*Task brief*:
Go to the line in the data below that contains "Open the first Civic Type R rear-view image". Write it out exactly, along with every later line through the last, and nothing else.

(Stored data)

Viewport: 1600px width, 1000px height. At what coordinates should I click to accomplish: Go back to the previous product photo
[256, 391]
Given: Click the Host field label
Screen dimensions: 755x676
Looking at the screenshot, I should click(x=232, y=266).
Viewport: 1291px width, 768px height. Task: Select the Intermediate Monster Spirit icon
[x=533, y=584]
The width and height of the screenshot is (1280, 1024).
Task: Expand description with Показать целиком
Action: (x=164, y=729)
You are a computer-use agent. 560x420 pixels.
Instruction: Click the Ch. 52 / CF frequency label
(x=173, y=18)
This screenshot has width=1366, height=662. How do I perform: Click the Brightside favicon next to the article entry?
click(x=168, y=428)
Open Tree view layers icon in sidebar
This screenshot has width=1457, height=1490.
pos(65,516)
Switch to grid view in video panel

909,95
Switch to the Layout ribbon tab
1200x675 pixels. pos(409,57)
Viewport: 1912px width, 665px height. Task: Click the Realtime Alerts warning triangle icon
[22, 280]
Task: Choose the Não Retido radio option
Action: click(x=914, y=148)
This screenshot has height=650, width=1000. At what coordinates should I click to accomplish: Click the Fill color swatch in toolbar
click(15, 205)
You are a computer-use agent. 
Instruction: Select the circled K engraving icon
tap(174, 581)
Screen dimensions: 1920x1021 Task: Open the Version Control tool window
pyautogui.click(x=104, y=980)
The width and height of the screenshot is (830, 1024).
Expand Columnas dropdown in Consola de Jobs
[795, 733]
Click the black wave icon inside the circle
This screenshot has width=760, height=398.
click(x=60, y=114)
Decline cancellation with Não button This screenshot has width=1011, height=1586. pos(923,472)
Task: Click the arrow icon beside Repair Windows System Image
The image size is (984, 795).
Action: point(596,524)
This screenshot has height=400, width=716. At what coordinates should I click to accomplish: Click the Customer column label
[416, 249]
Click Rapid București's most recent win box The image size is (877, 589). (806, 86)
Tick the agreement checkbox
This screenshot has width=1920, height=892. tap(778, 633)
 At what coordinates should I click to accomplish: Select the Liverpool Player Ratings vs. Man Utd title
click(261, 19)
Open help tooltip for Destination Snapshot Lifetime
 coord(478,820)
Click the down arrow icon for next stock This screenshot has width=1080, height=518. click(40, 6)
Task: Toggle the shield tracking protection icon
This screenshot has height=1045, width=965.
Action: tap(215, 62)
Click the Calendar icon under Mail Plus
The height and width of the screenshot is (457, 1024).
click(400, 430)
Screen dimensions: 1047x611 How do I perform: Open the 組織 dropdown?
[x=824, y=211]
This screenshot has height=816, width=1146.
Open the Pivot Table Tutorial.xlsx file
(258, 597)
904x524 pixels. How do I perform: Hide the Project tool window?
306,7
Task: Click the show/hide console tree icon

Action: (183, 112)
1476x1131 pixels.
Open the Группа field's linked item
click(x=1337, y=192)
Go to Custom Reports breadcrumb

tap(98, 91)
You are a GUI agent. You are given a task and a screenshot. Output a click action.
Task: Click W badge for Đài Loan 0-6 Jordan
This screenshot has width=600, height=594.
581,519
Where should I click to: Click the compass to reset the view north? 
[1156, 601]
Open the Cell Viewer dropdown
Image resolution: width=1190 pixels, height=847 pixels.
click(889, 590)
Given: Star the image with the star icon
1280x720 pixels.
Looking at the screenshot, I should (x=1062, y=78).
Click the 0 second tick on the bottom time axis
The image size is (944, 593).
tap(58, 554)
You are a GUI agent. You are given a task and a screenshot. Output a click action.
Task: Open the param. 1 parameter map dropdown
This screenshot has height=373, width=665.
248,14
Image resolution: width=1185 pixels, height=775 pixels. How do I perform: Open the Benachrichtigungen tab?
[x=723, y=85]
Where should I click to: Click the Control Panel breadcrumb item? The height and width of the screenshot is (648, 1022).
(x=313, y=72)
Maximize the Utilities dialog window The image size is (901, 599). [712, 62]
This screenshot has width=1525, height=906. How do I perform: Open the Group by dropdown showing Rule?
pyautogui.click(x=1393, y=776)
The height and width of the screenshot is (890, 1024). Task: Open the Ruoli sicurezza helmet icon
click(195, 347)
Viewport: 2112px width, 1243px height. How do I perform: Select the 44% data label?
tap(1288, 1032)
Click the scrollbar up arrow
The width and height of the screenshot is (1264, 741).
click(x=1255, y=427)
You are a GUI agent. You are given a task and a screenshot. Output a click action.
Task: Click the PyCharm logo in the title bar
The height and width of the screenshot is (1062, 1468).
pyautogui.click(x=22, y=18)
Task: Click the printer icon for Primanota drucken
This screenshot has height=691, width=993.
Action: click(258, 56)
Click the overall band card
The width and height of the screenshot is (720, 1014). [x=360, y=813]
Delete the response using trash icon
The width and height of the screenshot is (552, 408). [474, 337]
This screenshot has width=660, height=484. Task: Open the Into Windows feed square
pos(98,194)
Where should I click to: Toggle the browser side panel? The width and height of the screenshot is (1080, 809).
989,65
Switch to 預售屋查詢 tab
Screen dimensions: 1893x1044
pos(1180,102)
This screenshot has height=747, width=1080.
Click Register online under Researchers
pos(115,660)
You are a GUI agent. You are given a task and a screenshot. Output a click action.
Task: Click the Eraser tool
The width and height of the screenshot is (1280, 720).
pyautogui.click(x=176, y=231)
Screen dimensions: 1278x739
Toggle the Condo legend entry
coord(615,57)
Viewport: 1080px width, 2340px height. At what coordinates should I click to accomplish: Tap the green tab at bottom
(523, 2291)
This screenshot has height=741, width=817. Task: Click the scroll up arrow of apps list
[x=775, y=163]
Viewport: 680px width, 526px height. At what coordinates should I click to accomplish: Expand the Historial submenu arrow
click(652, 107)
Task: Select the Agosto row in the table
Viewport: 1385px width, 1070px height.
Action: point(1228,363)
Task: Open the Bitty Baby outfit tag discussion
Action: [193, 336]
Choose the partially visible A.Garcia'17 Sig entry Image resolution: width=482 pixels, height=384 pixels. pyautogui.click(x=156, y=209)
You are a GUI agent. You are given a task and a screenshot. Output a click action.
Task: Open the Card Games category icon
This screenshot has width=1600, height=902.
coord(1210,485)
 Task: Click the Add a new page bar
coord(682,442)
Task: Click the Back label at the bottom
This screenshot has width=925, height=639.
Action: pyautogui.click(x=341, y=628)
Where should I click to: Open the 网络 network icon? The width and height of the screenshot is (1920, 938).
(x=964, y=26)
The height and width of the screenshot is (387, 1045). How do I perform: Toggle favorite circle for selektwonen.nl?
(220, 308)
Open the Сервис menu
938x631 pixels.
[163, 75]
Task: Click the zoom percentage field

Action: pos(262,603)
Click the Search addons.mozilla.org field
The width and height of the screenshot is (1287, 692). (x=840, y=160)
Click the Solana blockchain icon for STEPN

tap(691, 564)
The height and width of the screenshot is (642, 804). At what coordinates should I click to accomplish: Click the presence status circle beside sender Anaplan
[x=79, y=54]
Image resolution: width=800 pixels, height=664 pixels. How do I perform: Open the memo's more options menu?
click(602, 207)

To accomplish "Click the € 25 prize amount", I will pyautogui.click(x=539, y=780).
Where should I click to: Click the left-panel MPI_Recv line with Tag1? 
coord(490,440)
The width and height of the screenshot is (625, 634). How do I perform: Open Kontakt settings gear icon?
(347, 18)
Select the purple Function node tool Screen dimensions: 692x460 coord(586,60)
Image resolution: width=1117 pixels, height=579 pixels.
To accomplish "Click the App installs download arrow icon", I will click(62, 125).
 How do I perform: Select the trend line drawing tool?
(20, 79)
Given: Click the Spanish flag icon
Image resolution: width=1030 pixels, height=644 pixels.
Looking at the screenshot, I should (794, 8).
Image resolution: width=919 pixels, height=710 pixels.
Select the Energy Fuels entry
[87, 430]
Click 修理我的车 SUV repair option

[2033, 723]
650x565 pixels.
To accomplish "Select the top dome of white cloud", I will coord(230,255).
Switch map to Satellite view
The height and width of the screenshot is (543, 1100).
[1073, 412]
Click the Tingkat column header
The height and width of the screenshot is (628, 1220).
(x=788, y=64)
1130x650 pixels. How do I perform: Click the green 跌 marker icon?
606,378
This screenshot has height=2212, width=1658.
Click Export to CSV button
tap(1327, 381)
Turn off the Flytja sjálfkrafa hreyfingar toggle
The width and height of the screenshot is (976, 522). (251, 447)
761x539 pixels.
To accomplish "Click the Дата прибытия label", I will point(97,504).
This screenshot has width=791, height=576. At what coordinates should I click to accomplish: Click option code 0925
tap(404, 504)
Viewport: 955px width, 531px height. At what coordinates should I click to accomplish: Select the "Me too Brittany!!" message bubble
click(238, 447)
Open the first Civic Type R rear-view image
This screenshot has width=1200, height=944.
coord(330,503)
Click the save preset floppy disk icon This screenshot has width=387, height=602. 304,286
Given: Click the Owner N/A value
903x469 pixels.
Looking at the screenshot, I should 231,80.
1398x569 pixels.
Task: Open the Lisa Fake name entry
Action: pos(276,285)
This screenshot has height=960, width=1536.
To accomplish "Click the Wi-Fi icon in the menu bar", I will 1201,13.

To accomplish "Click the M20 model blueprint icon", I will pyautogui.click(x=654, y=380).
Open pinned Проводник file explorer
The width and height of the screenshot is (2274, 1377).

*Exercise response*:
Open the first Civic Type R rear-view image
This screenshot has width=1200, height=944.
coord(330,503)
Click the save preset floppy disk icon This screenshot has width=387, height=602. 304,286
Given: Click the Owner N/A value
903x469 pixels.
Looking at the screenshot, I should 231,80.
1398x569 pixels.
Task: Open the Lisa Fake name entry
Action: pos(276,285)
This screenshot has height=960, width=1536.
To accomplish "Click the Wi-Fi icon in the menu bar", I will 1201,13.

To accomplish "Click the M20 model blueprint icon", I will pyautogui.click(x=654, y=380).
Open pinned Проводник file explorer
The width and height of the screenshot is (2274, 1377).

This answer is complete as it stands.